Rischio di associazione tra segni, contraffazione di marchi e concorrenza sleale per agganciamento
La nozione di “associazione”, richiesta dall’art. 20 lett. b) c.p.i. per l’integrazione della fattispecie di contraffazione dei marchi, non costituisce un’alternativa alla nozione di “rischio di confusione”, limitandosi a precisarne l’estensione. La semplice associazione tra due marchi che potrebbe essere stabilita dal pubblico non è sufficiente, da sola, per concludere che esista un rischio di confusione.
La condotta consistente nella commercializzazione di una confezione che riproduce caratteristiche salienti e distintive del packaging della concorrente integra la fattispecie della concorrenza sleale per agganciamento di cui all’art. 2598 n. 2 c.c. (look alike); tale agganciamento sussiste quando è finalizzato a richiamare alla mente del consumatore il prodotto della concorrente, sfruttando l’altrui lavoro e l’altrui investimento per l’accreditamento del nuovo prodotto, ma non idoneo a creare confusione, e pertanto ad integrare la fattispecie confusoria della concorrenza sleale di cui all’art. 2598 n. 1 c.c. e, a fortiori, la fattispecie della contraffazione di marchi.

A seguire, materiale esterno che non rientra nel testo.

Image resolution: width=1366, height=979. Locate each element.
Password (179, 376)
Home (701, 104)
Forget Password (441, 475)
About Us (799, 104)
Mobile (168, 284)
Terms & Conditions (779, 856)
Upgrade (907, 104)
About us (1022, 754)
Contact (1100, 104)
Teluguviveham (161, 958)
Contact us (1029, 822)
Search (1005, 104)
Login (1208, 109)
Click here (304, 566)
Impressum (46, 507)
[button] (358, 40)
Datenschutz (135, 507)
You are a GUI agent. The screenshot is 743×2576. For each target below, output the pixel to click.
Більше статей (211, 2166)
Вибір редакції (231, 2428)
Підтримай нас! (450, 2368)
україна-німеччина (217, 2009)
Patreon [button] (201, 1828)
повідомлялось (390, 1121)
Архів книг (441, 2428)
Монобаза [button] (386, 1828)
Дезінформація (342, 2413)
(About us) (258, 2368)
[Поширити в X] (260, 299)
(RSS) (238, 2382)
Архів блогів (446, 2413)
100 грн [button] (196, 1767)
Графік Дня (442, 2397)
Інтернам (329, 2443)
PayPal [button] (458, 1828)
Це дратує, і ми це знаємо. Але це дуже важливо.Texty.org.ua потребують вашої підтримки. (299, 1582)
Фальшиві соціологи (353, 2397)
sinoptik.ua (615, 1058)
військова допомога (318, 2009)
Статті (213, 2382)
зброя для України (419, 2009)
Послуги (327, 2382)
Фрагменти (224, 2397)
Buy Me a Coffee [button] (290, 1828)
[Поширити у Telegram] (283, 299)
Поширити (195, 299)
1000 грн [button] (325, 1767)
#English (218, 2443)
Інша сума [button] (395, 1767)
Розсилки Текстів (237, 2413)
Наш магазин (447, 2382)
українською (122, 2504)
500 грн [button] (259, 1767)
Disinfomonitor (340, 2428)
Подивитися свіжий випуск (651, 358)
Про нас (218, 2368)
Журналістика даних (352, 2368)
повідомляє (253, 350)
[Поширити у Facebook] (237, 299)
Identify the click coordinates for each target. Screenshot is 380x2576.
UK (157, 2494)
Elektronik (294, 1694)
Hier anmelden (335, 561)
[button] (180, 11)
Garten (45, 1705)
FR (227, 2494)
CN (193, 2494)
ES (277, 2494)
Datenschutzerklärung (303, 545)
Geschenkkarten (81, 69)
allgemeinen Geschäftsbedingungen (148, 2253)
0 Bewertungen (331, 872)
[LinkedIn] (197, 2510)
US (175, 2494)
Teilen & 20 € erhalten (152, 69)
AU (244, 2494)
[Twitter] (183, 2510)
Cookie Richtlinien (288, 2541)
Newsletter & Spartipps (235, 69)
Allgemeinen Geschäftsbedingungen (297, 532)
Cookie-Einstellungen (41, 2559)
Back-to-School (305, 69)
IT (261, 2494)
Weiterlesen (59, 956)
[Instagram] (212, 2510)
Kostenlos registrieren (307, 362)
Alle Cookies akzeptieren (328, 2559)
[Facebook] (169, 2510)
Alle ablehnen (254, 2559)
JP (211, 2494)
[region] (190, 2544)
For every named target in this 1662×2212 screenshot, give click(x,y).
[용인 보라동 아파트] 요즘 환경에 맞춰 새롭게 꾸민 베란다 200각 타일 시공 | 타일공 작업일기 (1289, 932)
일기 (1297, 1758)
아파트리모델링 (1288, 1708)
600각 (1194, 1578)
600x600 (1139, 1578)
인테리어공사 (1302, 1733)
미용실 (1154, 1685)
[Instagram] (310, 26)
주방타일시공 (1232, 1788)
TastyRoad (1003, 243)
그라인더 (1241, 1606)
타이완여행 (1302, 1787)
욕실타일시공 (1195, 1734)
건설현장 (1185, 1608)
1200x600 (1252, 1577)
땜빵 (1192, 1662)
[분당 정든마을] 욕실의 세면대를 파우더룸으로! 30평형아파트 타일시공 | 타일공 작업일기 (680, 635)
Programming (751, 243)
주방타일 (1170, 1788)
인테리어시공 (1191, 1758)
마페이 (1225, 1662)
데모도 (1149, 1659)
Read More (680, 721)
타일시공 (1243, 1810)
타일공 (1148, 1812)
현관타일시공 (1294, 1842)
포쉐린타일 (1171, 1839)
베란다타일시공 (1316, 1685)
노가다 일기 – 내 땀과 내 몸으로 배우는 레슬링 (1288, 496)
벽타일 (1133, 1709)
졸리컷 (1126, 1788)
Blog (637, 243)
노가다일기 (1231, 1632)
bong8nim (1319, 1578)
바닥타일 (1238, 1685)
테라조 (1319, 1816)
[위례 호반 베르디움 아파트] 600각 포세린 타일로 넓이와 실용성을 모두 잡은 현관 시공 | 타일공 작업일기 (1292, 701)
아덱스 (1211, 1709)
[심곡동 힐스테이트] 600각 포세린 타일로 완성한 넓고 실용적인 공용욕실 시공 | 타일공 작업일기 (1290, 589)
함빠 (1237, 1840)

Il criterio della retroversione degli utili, alternativo e non cumulativo con quello del lucro cessante, non deroga alla necessità della sussistenza del nesso causale tra la violazione e il profitto conseguito, da accertarsi in concreto. L’incremento patrimoniale del contraffattore o dell’autore dell’illecito non deve, cioè, essere ascrivibile all’opera da questi autonomamente svolta.